La prisión preventiva como equivalente de culpabilidad es la falla más grave, aunque ciertamente no la única, del injusto y obsoleto sistema de justicia penal de Uruguay. En un informe sobre la situación penitenciaria en la región, la Comisión Interamericana de Derechos Humanos (CIHD) acaba de condenar como “alarmante” que el 66 % de los reclusos estén encarcelados sin condena, en muchos casos por varios años.
La práctica ignora dos principios jurídicos fundamentales. Uno es que un acusado se presume inocente hasta que se pruebe lo contrario. El otro es que la prisión preventiva es un recurso excepcional, solo aplicable cuando existe riesgo evidente de que un acusado se fugue o pueda entorpecer el trámite de su procesamiento.
En Uruguay se utiliza al revés. Cuando aún no existe fallo o sentencia de un juez, las personas bajo proceso por un delito son enviadas a prisión como condena prematura. El hecho de que la práctica es incluso peor en otros países de la región no justifica en forma alguna su existencia en Uruguay, que se ufana de una solidez institucional que no existe en su agrietado sistema penal.
Con cifras que corresponden a 2012, que no parecen haber cambiado el año pasado, la CIDH informó que los presos sin sentencia son el 84% de la población carcelaria de Bolivia y el 73% de la de Paraguay. Aunque algo por debajo de estos porcentajes, Uruguay se compara desfavorablemente con países asolados por mayor violencia delictiva en la región.
La CIDH enfatizó que los tratados del derecho internacional “son muy claros en reconocer el derecho a la presunción de inocencia y la excepcionalidad de la detención preventiva”. Aquí se hace exactamente lo contrario.
En vez de fijar una fianza a procesados, fórmula que se utiliza en países donde se observa más estrictamente ese derecho, se los envía expeditivamente a la cárcel, convirtiéndolos a todos los efectos prácticos en condenados sin condena.
La presunción de inocencia se revierte drásticamente al transformarse en presunción de culpabilidad.

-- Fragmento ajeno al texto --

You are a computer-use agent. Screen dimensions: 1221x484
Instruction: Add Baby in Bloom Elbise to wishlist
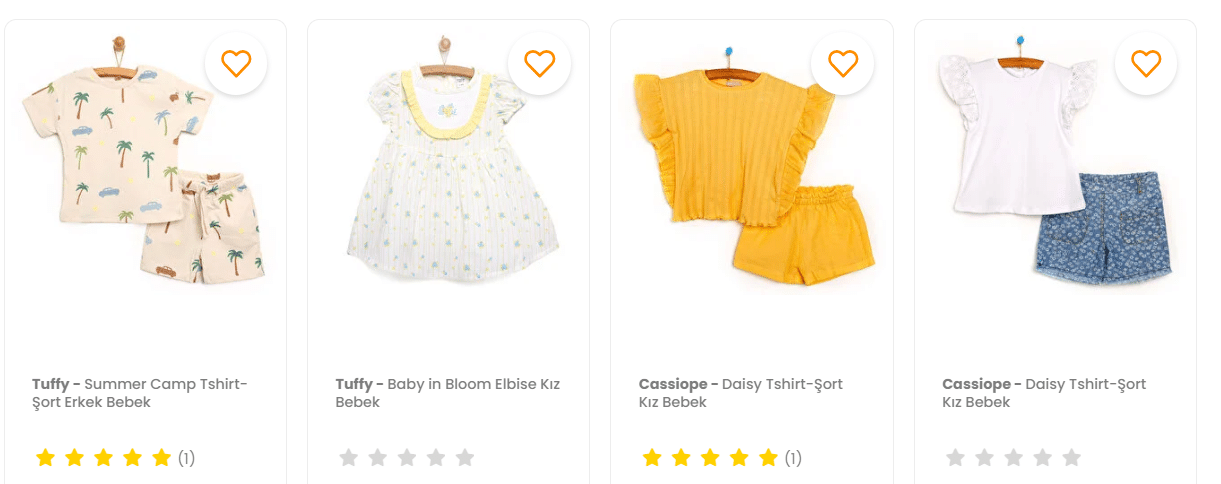coord(540,64)
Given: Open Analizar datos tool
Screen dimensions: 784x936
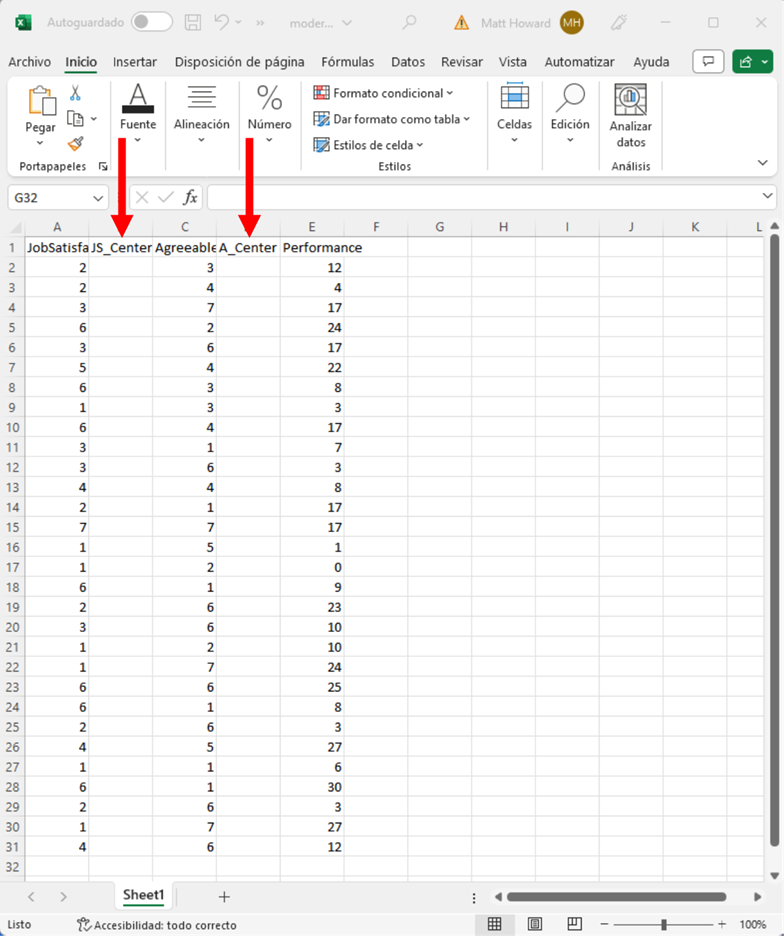Looking at the screenshot, I should (630, 115).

Y muchas veces se justifica la prisión por la “alarma social”, elemento profundamente subjetivo, ya que no hay manera de establecer estándares comunes sobre cuándo hay o no la famosa “alarma”. La generalización de este procedimiento ha conducido al disparate jurídico de que, cuando un juez dicta prisión preventiva, la gran mayoría del público lo interpreta como automática evidencia de una culpabilidad que puede existir pero que no ha sido probada.
La situación es inexcusable, teniendo en cuenta que, desde hace más de dos años, languidece olvidado en el Parlamento un proyecto de reforma del Código del Proceso Penal.
El proyecto moderniza nuestro enredado sistema inquisitorio actual al establecer rápidos juicios orales y públicos, lo que debe conducir a la aplicación más precisa de la prisión preventiva y a la eliminación de ese absurdo judicial que es el delito indefinido de abuso de funciones. Pero el gobierno y su bancada mayoritaria siguen sordos a la urgencia de una reforma que es compleja pero indispensable por razones elementales de justicia y de protección de los derechos humanos que se proclama defender pero que, en este caso, son olvidados.